▶ **Source extract**:
·····

Expressive communication

People on the autism spectrum may also show differences in their expressive communication – or using language and non-verbal behaviours to communicate a message or make themselves understood. They may show a variety of expressive communication differences. Some may experience ongoing significant delays in obtaining language; others may have a well-developed vocabulary but may use language in idiosyncratic ways.

Eye contact is another component of expressive communication. Some people on the autism spectrum may find maintaining eye contact uncomfortable, even painful, and may therefore unintentionally appear disinterested or rude.

“And now I know it is perfectly natural for me not to look at someone when I talk…In fact, I don’t really understand why it’s considered normal to stare at someone’s eyeballs.” – John Elder Robinson

Spoken language development

Some people on the autism spectrum do not develop the ability to use spoken language. However, they may use other forms of purposeful communication such as vocalisation (including crying and sounds to draw another’s attention), using gestures (such as signing, eye gaze, or pointing) or augmentative and alternative communication systems (such as picture based systems or communication technology).

·····

▶ **Stored records**:
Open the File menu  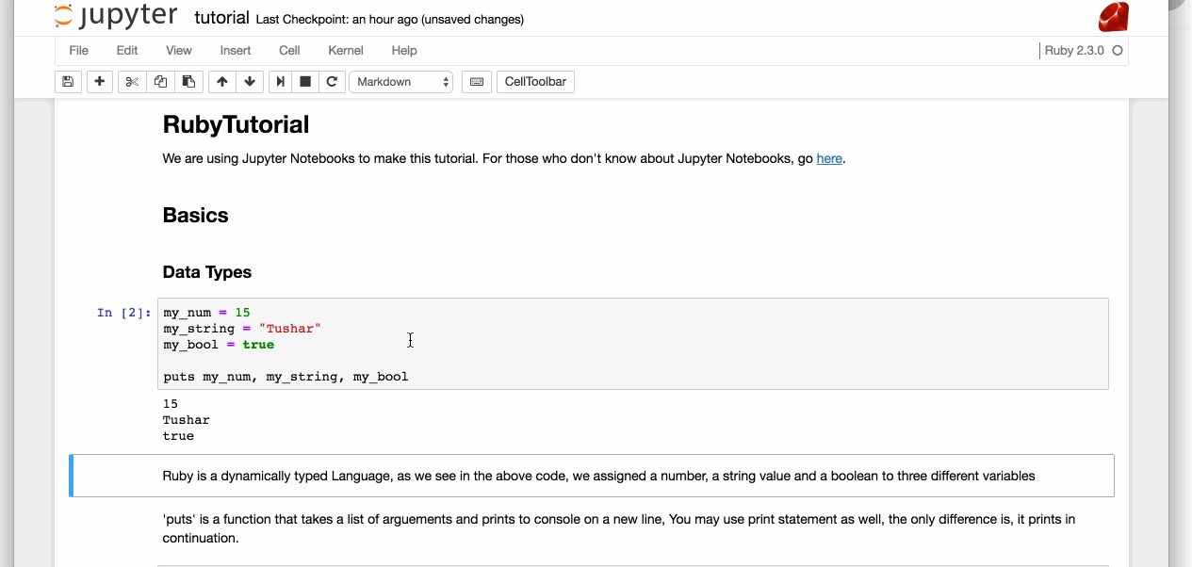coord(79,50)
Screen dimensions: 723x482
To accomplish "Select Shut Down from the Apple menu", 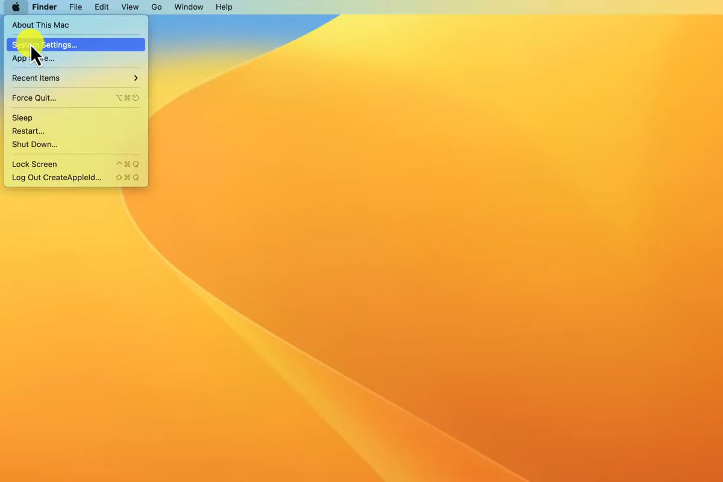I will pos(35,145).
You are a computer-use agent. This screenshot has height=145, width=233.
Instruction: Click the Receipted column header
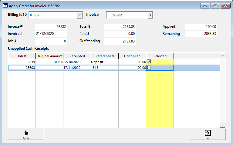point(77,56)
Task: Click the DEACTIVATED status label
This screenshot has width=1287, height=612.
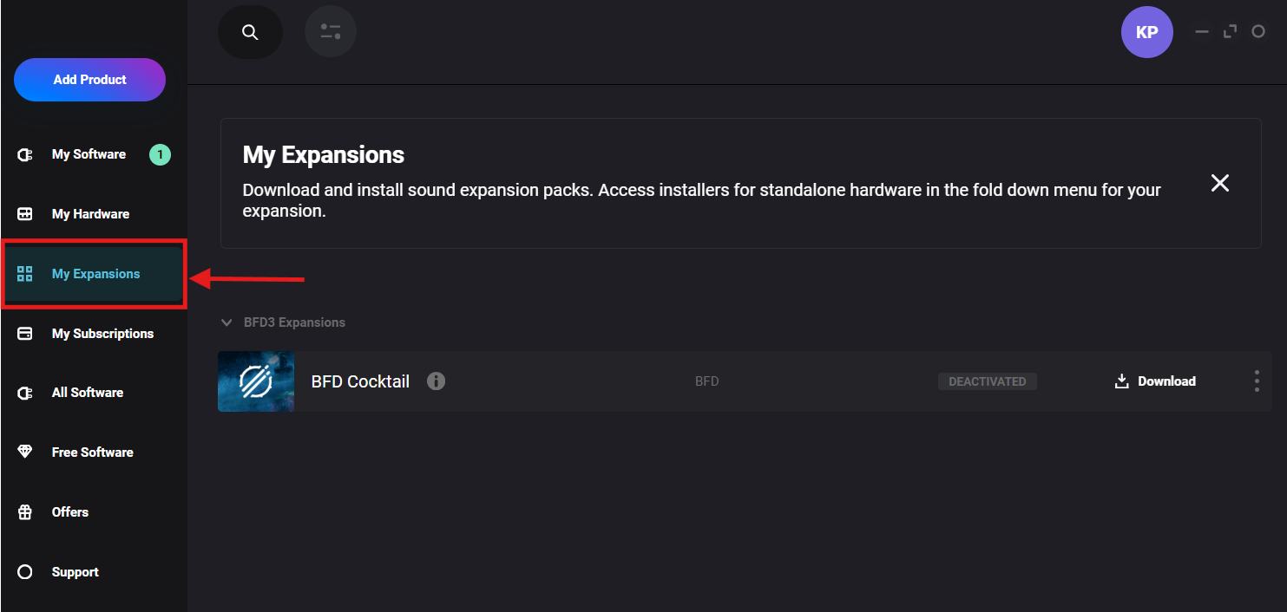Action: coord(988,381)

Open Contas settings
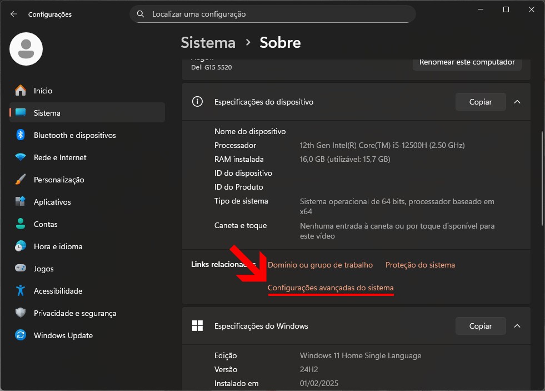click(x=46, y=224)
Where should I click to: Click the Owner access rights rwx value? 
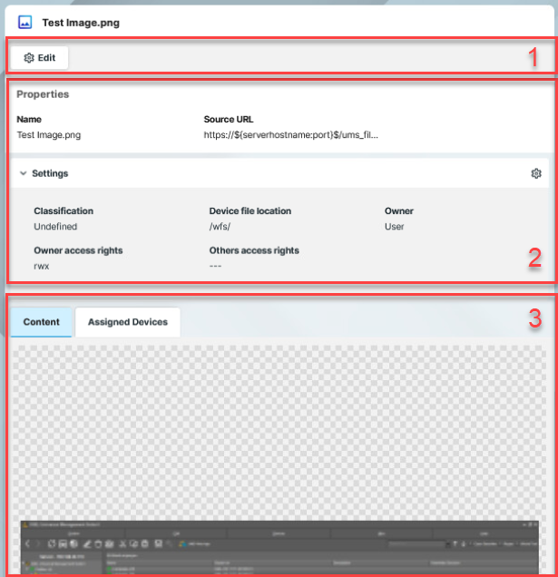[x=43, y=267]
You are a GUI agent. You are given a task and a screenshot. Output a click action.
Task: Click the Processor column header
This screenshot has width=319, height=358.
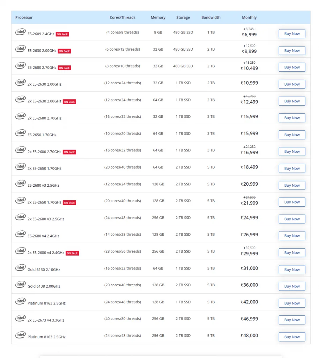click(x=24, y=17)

·····

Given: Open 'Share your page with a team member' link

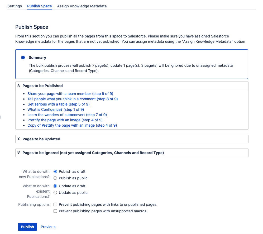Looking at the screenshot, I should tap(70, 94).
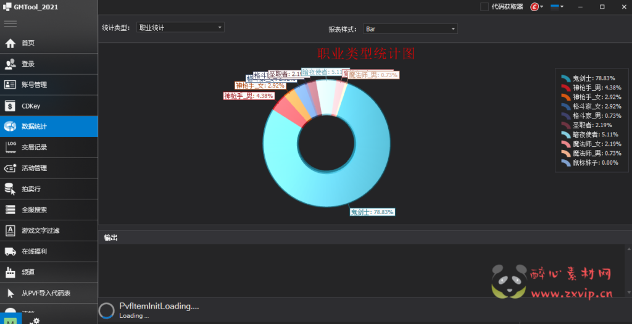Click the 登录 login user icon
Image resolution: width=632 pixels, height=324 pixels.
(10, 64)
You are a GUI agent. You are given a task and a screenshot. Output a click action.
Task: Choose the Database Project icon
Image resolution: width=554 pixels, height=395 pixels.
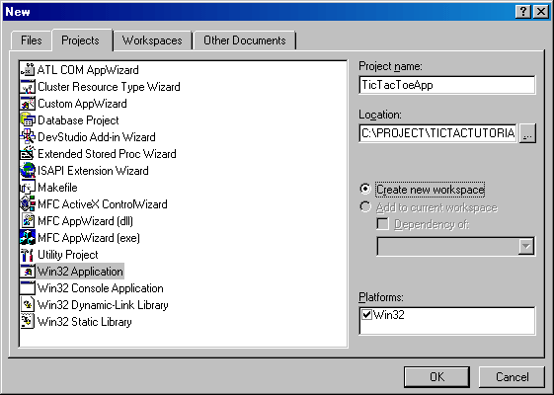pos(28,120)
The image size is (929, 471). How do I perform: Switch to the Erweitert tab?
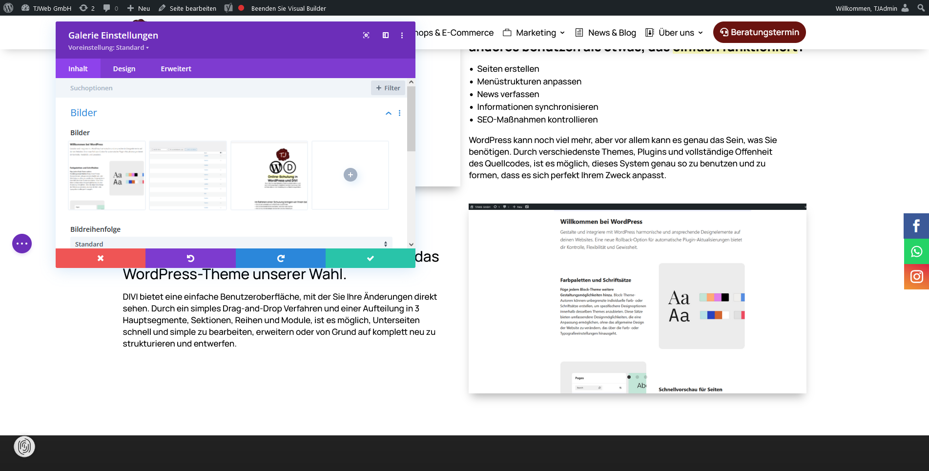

·····

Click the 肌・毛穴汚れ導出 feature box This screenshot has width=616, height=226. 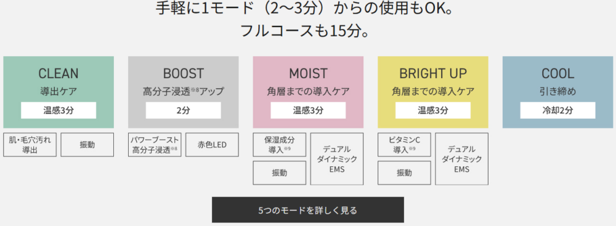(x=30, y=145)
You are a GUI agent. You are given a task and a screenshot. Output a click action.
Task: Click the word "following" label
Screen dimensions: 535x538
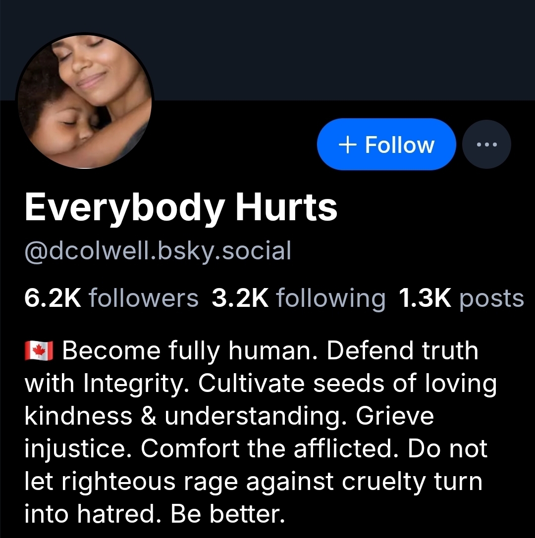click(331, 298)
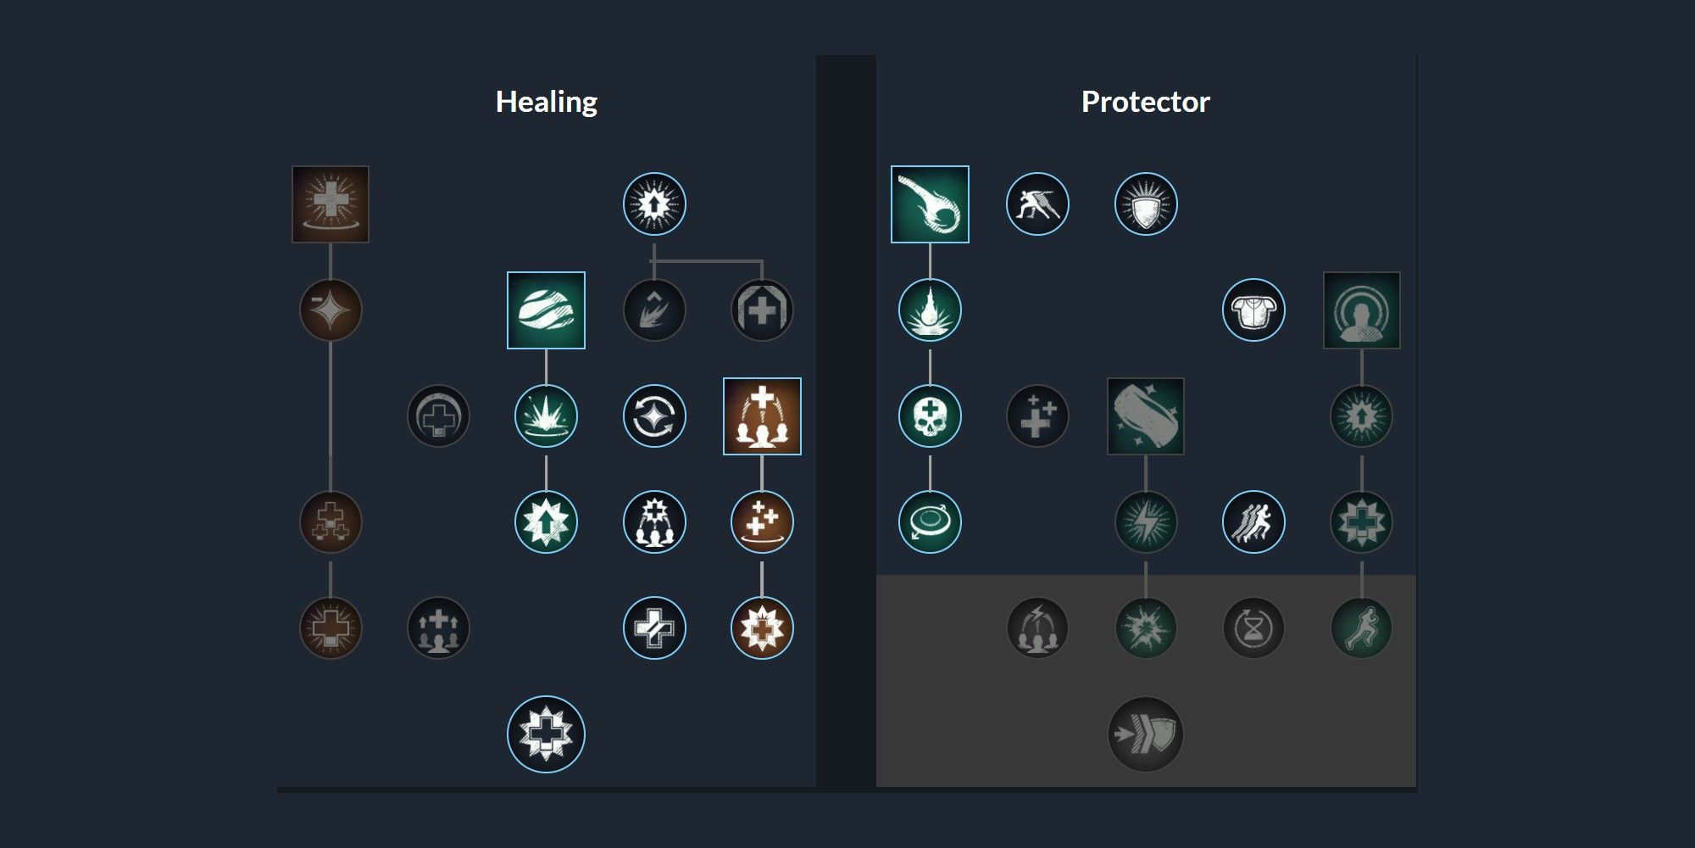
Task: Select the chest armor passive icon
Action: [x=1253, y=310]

·····

▶ **What the task requires**: Could you update the autism communication text from "Eye contact is" up to and including "or communication technology).", swapping "disinterested" for "uninterested"?

▶ **Solution**:
Eye contact is another component of expressive communication. Some people on the autism spectrum may find maintaining eye contact uncomfortable, even painful, and may therefore unintentionally appear uninterested or rude.

“And now I know it is perfectly natural for me not to look at someone when I talk…In fact, I don’t really understand why it’s considered normal to stare at someone’s eyeballs.” – John Elder Robinson

Spoken language development

Some people on the autism spectrum do not develop the ability to use spoken language. However, they may use other forms of purposeful communication such as vocalisation (including crying and sounds to draw another’s attention), using gestures (such as signing, eye gaze, or pointing) or augmentative and alternative communication systems (such as picture based systems or communication technology).